You may think that Symbolics, the study of the creeds and confessions of the Church, sounds boring, but you’d be wrong. Today we learned of the Lord’s Supper controversy that took place in Heidelberg in the mid-16th century. What everyone involved in this controversy agreed on was that no one agreed with the Catholics. You were not eating the actual body and blood of Christ. But what the Lutherans insisted on was that Christ was in some way physically present during the Lord’s Supper, while the more Reformed-minded held that the Supper was merely symbolic, and that since Christ had bodily ascended into heaven, that’s where his body was. The conflict came to a head between two men: Heshusius, a pro-Lutheran professor of Theology at the university, and Klebitz, a student at the university who had successfully defended a thesis that argued the Reformed position. Klebitz also happened to be a deacon in the church. Once, during a Lord’s Supper celebration in the Holy Spirit Church in Heidelberg, these two men came to blows in the front of the church, and both were kicked out of town. You could say that Heshusius was Klebbered.
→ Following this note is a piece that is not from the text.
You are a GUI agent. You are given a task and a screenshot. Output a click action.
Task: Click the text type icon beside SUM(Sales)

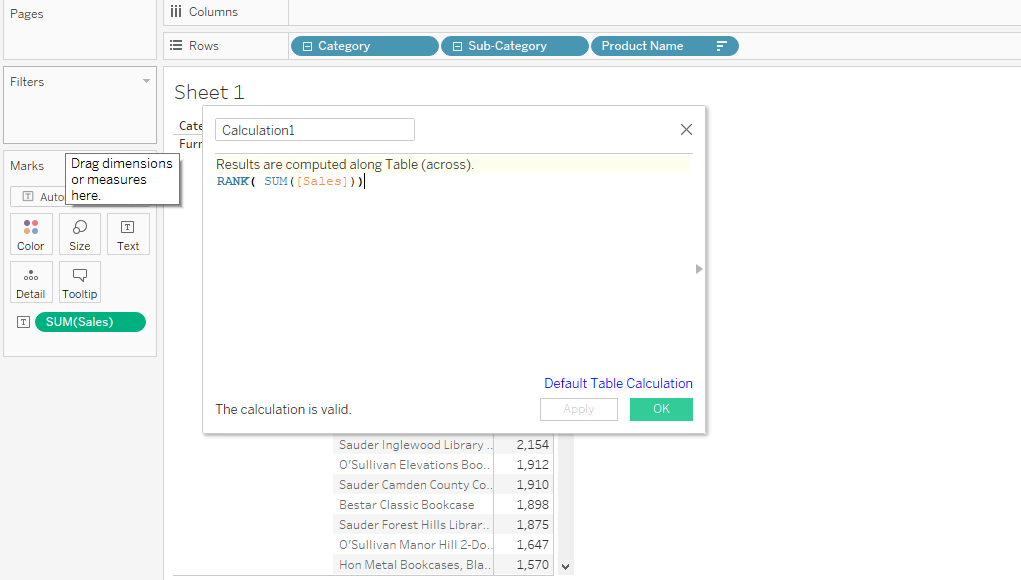(x=24, y=322)
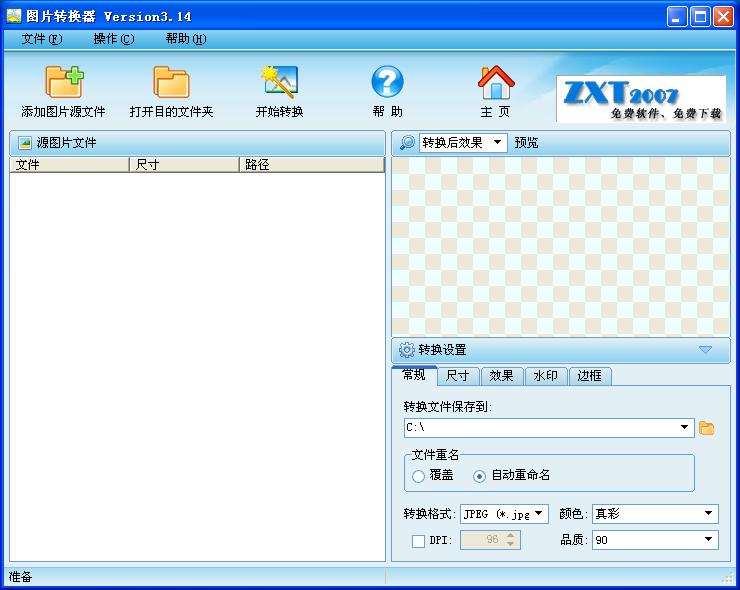Click the ZXT2007 free software banner

(x=640, y=98)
However, there were more civilized ways of handling this controversy, as well, like having planned debates at wedding receptions. The daughter of Elector Frederick III, Dorothea, was to be wed to a Mr. Johann Wilhelm. The two fathers decided that once the young lovers had said their vows, the attendees would then be treated to a debate over the praesentia illocalis sive definitiva. Apparently it was conducted peacefully, no doubt due to the praesentia illocalis of both Heshusius and Klebitz. Dr. Van Vliet threw out the idea that this might be something to think about at future wedding receptions, and so I throw it on to you.
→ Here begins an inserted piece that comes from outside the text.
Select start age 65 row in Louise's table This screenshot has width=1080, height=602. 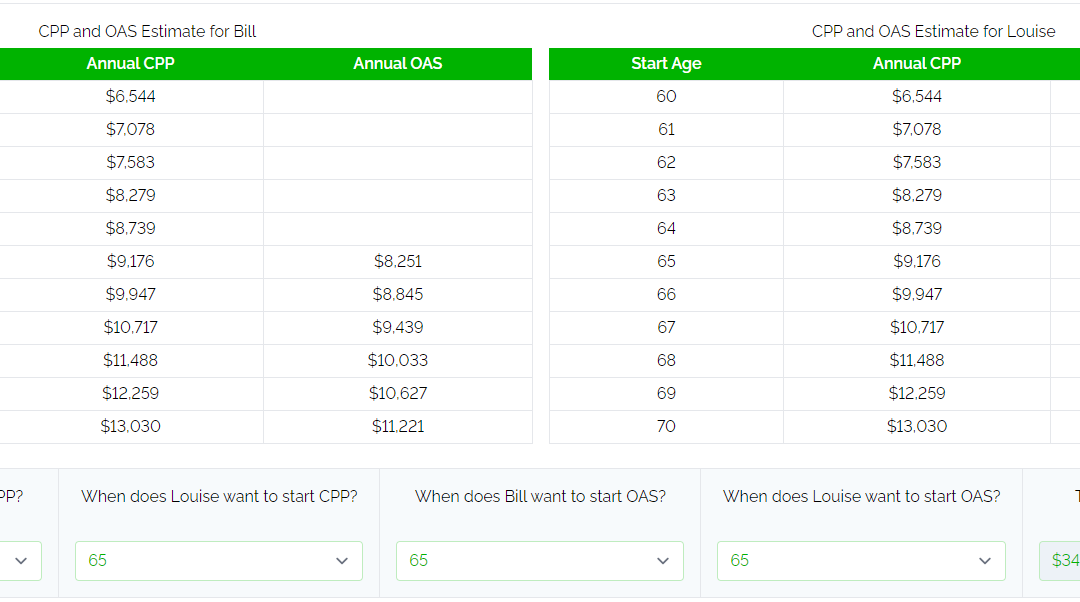click(666, 262)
It also happens that during the course of discussions over Theology, the Reformation, the Catechism, and various related fields of study, that the talk inevitably turns to beards. Dr. Van Vliet, of course, has a beard that is kept carefully under control. This has not been true of all Reformed beards, however, as our tradition is replete with a range of hirsute masterpieces. A fine example, you could call it the example, of a beard that reflects the breadth and depth of true Christian manliness, is that of Mr. Johannes Bogerman:
Hilmer remarked that it made him look like a Viking, and I think that’s appropriate. No doubt this man was to Arminian theology what the Vikings were to the coasts of Europe. William sent around a link to an article that shows how God approves of beards in Scripture. You can find it here, but if you don’t feel like reading it, here’s the conclusion: “I trust in this study you have discovered that the beard is the distinguishing characteristic of the man, and it is the symbol of Life unto God, Submission unto God, Separation unto God, and the Blessing of God. It is an open assertion of our sanctification unto the Lord and a public testimony, as well as a private testimony of God’s grace in our hearts.”
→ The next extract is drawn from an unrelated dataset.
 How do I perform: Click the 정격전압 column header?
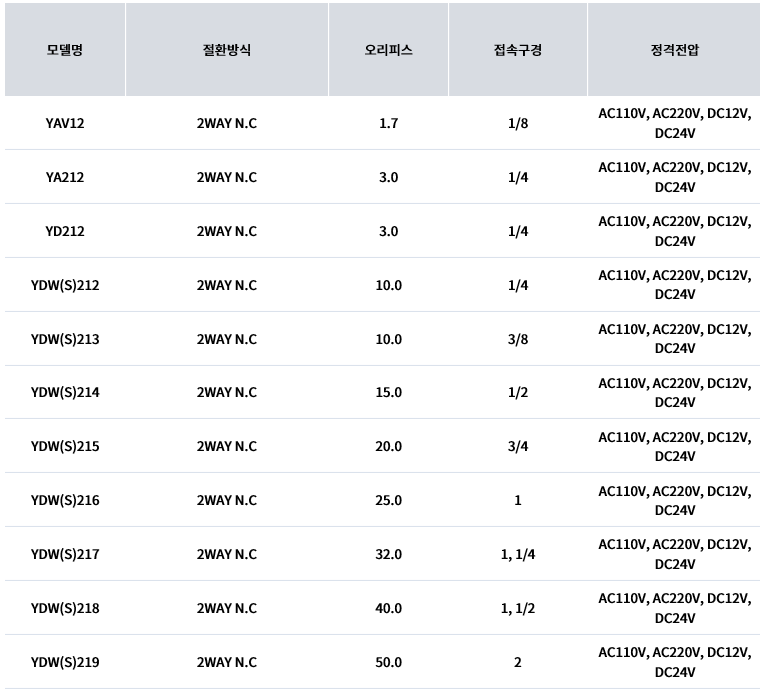pyautogui.click(x=674, y=49)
I’ve not read the whole thing, so I can’t tell you if there’s anything to it. But I think he’s serious. Reflecting on the topic also made me wonder if we’d ever see the rise of the Reformed mullet. It is, you could argue, a hairstyle that illustrates both the efforts of man, and also the futility of those efforts. Further, in a mullet you find the genteel and creative influence of man, but also a humble unwillingness to exploit the raw, natural chaos that springs forth on its own, thus reflecting well the pastoral landscapes of 16th century Europe.
To finish with some random bits of news, we had the pleasure of Skyping with our classmate Jon Chase, who’s currently in Brazil to get married. He had a presentation due for our Intro to Theology class, so he delivered that today. Yesterday a bat flew into the school, but with a pan and a piece of cardboard the brothers Bruintjes took care of it.